**** Information
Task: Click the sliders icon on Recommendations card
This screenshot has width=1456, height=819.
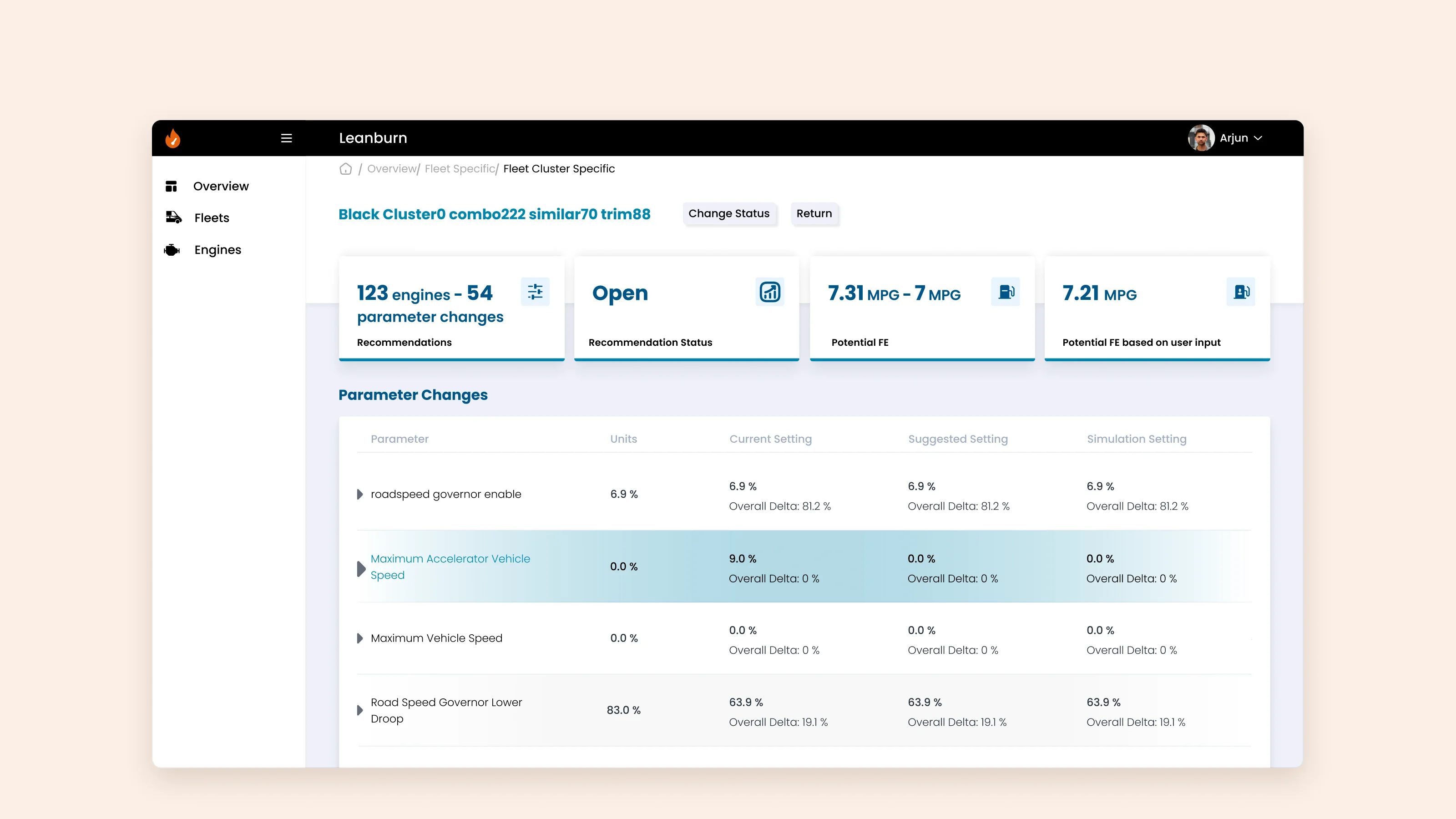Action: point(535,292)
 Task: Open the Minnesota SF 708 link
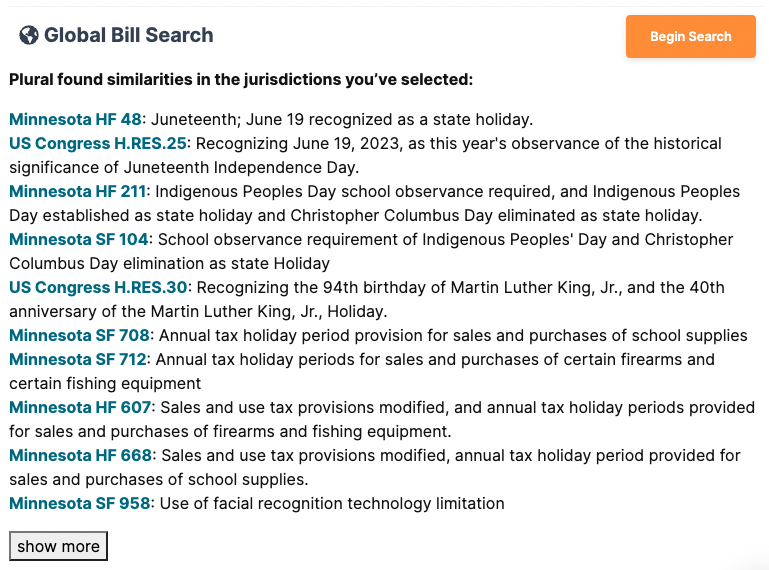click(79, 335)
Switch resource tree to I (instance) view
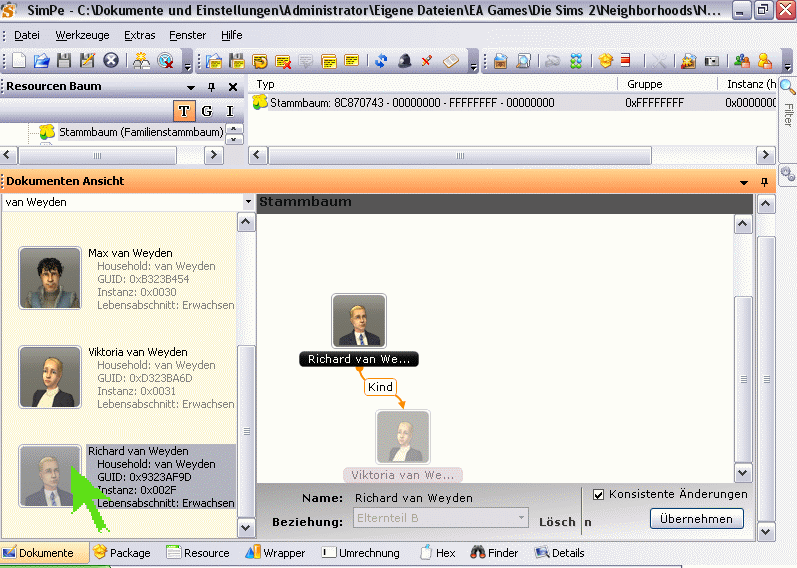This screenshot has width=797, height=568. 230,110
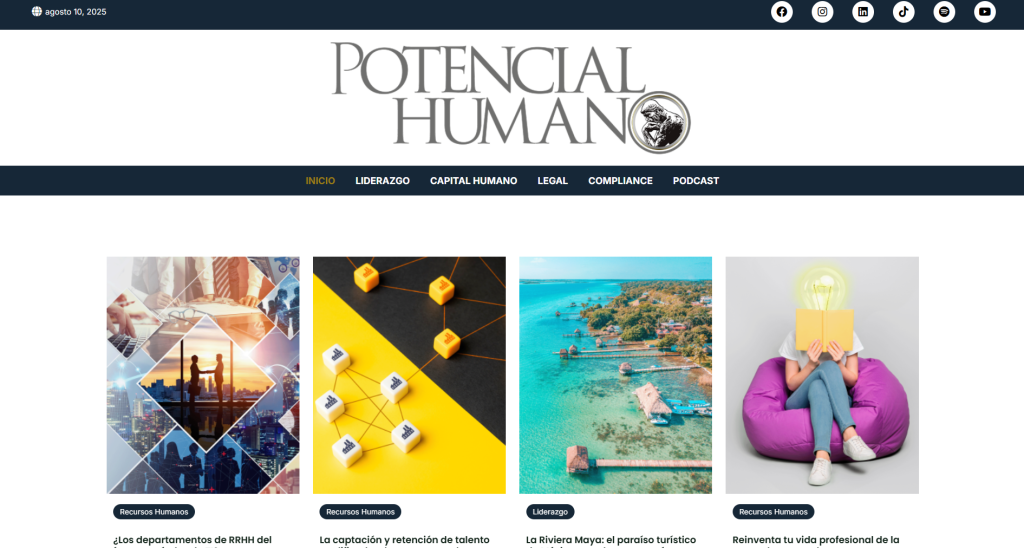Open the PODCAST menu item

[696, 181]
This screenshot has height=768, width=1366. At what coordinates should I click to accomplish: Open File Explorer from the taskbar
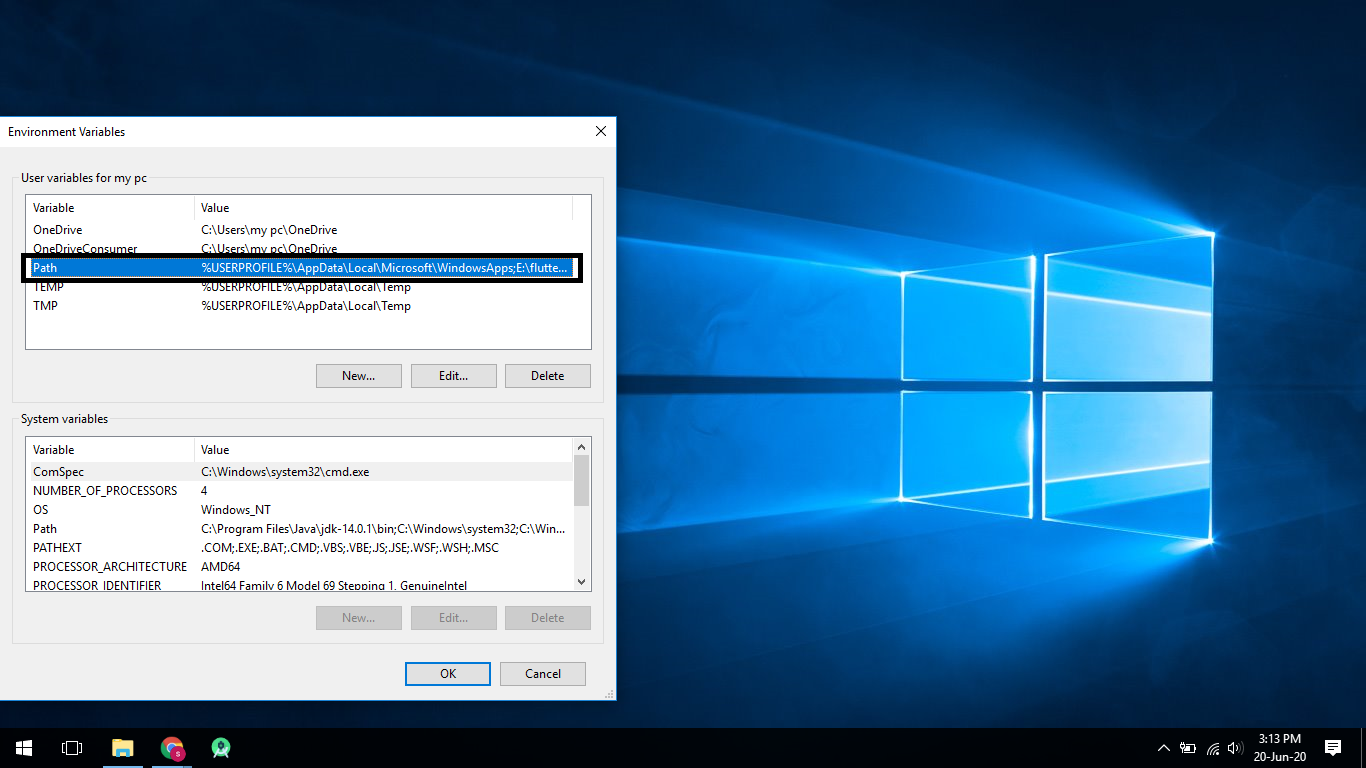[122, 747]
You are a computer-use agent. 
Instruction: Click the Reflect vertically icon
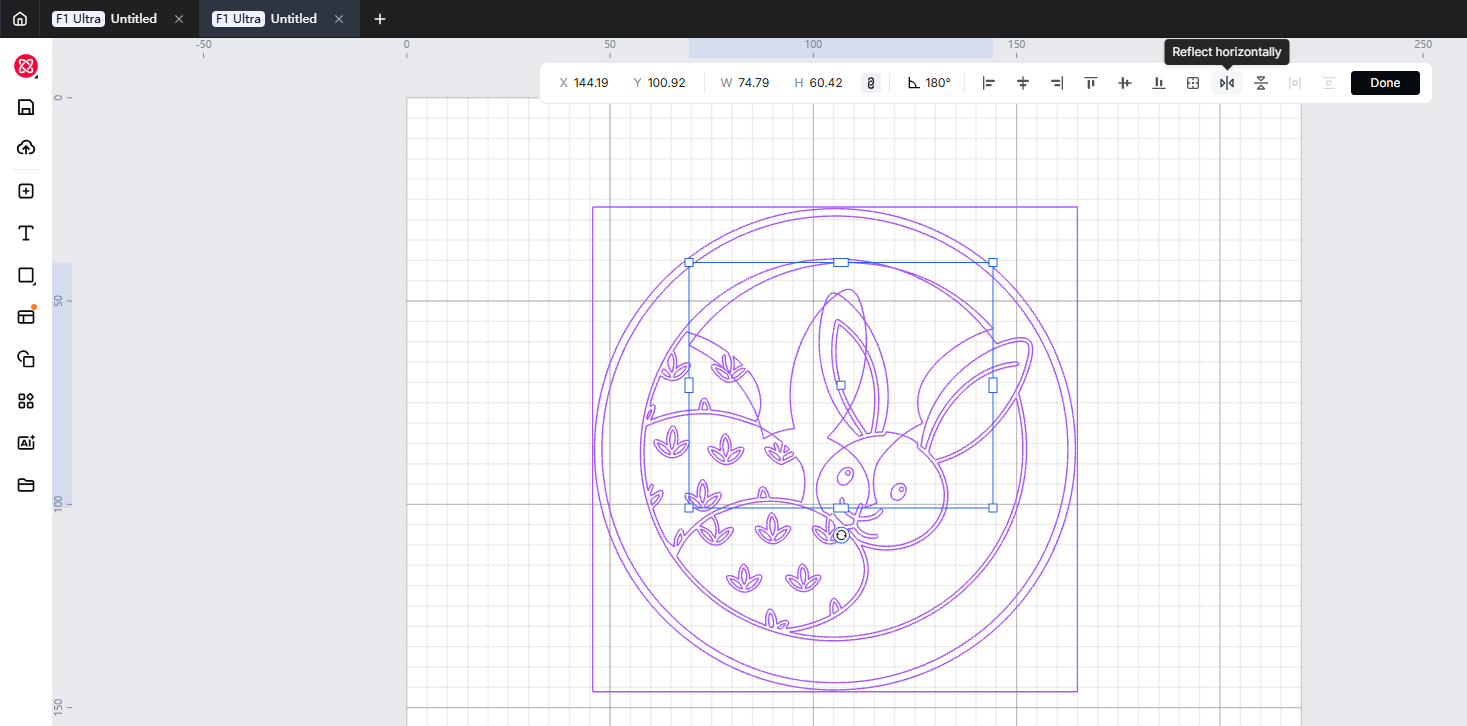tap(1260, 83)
********
**Task**
For this exercise, retype the data above exactly and skip every image.

**Answer to the problem**
Task: Click the sliders icon on Recommendations card
This screenshot has width=1456, height=819.
Action: point(535,292)
 Task: Open the Minnesota SF 708 link
click(79, 335)
Switch resource tree to I (instance) view
This screenshot has width=797, height=568. 230,110
Open the PODCAST menu item

[696, 181]
This screenshot has height=768, width=1366. At what coordinates should I click to accomplish: Open File Explorer from the taskbar
[122, 747]
You are a computer-use agent. 
Instruction: Click the Reflect vertically icon
tap(1260, 83)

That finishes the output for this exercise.